§ What to do:
Would you return every entry, exactly as it is written?

§ Dataset content:
+ + +
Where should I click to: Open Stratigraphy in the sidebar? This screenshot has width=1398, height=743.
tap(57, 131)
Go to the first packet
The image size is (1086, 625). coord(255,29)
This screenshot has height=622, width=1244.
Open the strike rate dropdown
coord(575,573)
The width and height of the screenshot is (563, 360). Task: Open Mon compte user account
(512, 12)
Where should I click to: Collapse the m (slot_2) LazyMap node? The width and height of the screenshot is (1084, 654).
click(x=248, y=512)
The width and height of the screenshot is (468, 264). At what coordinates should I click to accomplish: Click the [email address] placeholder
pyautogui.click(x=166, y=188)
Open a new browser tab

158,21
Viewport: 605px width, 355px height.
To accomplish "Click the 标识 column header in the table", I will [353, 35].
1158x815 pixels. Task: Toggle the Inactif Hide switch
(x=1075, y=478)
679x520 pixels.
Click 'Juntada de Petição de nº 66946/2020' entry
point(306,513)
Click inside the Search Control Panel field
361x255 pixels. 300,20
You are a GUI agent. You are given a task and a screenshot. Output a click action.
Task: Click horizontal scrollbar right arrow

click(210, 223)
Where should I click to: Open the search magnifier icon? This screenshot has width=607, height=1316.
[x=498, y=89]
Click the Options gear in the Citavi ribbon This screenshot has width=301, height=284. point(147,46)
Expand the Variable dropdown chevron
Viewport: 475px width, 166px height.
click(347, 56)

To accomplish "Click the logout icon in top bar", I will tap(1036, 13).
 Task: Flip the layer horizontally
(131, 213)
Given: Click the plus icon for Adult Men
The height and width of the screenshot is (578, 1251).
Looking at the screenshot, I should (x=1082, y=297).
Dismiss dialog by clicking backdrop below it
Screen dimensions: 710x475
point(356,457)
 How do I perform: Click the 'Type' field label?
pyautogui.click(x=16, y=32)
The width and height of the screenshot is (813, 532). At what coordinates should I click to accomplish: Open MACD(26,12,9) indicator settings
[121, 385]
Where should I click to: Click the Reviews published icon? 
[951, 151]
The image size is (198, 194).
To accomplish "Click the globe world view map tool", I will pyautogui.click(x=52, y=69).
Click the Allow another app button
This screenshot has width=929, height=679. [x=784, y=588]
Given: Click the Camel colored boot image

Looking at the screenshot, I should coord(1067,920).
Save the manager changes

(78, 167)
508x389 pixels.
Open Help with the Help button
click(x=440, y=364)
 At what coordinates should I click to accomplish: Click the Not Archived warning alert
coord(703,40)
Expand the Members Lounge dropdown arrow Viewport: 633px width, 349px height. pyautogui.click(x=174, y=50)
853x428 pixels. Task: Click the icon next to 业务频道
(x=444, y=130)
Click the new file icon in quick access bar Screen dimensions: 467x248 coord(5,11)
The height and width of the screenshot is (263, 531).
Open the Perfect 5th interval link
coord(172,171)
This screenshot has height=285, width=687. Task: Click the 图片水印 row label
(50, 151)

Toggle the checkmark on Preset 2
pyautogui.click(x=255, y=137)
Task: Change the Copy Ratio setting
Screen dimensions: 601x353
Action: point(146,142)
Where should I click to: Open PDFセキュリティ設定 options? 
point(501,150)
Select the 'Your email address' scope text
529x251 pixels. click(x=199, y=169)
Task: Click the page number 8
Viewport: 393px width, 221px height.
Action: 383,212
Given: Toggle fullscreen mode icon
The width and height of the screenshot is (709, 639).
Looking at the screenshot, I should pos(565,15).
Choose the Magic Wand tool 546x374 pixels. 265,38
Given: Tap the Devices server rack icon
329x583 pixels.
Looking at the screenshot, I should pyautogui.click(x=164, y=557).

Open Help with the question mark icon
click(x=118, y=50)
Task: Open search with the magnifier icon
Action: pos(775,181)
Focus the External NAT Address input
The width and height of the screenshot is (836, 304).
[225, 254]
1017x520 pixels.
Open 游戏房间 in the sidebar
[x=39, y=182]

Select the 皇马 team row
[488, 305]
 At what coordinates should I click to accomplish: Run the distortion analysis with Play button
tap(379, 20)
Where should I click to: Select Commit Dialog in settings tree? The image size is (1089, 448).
+ + +
§ Answer for the task:
Where should I click to: Open Stratigraphy in the sidebar? This screenshot has width=1398, height=743.
tap(57, 131)
Go to the first packet
The image size is (1086, 625). coord(255,29)
This screenshot has height=622, width=1244.
Open the strike rate dropdown
coord(575,573)
The width and height of the screenshot is (563, 360). Task: Open Mon compte user account
(512, 12)
Where should I click to: Collapse the m (slot_2) LazyMap node? The width and height of the screenshot is (1084, 654).
click(x=248, y=512)
The width and height of the screenshot is (468, 264). At what coordinates should I click to accomplish: Click the [email address] placeholder
pyautogui.click(x=166, y=188)
Open a new browser tab

158,21
Viewport: 605px width, 355px height.
To accomplish "Click the 标识 column header in the table", I will [353, 35].
1158x815 pixels. Task: Toggle the Inactif Hide switch
(x=1075, y=478)
679x520 pixels.
Click 'Juntada de Petição de nº 66946/2020' entry
point(306,513)
Click inside the Search Control Panel field
361x255 pixels. 300,20
You are a GUI agent. You are given a task and a screenshot. Output a click action.
Task: Click horizontal scrollbar right arrow

click(210, 223)
Where should I click to: Open the search magnifier icon? This screenshot has width=607, height=1316.
[x=498, y=89]
Click the Options gear in the Citavi ribbon This screenshot has width=301, height=284. point(147,46)
Expand the Variable dropdown chevron
Viewport: 475px width, 166px height.
click(347, 56)

To accomplish "Click the logout icon in top bar", I will tap(1036, 13).
 Task: Flip the layer horizontally
(131, 213)
Given: Click the plus icon for Adult Men
The height and width of the screenshot is (578, 1251).
Looking at the screenshot, I should (x=1082, y=297).
Dismiss dialog by clicking backdrop below it
Screen dimensions: 710x475
point(356,457)
 How do I perform: Click the 'Type' field label?
pyautogui.click(x=16, y=32)
The width and height of the screenshot is (813, 532). At what coordinates should I click to accomplish: Open MACD(26,12,9) indicator settings
[121, 385]
Where should I click to: Click the Reviews published icon? 
[951, 151]
The image size is (198, 194).
To accomplish "Click the globe world view map tool", I will pyautogui.click(x=52, y=69).
Click the Allow another app button
This screenshot has width=929, height=679. [x=784, y=588]
Given: Click the Camel colored boot image

Looking at the screenshot, I should coord(1067,920).
Save the manager changes

(78, 167)
508x389 pixels.
Open Help with the Help button
click(x=440, y=364)
 At what coordinates should I click to accomplish: Click the Not Archived warning alert
coord(703,40)
Expand the Members Lounge dropdown arrow Viewport: 633px width, 349px height. pyautogui.click(x=174, y=50)
853x428 pixels. Task: Click the icon next to 业务频道
(x=444, y=130)
Click the new file icon in quick access bar Screen dimensions: 467x248 coord(5,11)
The height and width of the screenshot is (263, 531).
Open the Perfect 5th interval link
coord(172,171)
This screenshot has height=285, width=687. Task: Click the 图片水印 row label
(50, 151)

Toggle the checkmark on Preset 2
pyautogui.click(x=255, y=137)
Task: Change the Copy Ratio setting
Screen dimensions: 601x353
Action: point(146,142)
Where should I click to: Open PDFセキュリティ設定 options? 
point(501,150)
Select the 'Your email address' scope text
529x251 pixels. click(x=199, y=169)
Task: Click the page number 8
Viewport: 393px width, 221px height.
Action: 383,212
Given: Toggle fullscreen mode icon
The width and height of the screenshot is (709, 639).
Looking at the screenshot, I should pos(565,15).
Choose the Magic Wand tool 546x374 pixels. 265,38
Given: Tap the Devices server rack icon
329x583 pixels.
Looking at the screenshot, I should pyautogui.click(x=164, y=557).

Open Help with the question mark icon
click(x=118, y=50)
Task: Open search with the magnifier icon
Action: pos(775,181)
Focus the External NAT Address input
The width and height of the screenshot is (836, 304).
[225, 254]
1017x520 pixels.
Open 游戏房间 in the sidebar
[x=39, y=182]

Select the 皇马 team row
[488, 305]
 At what coordinates should I click to accomplish: Run the distortion analysis with Play button
tap(379, 20)
Where should I click to: Select Commit Dialog in settings tree? The image size is (1089, 448).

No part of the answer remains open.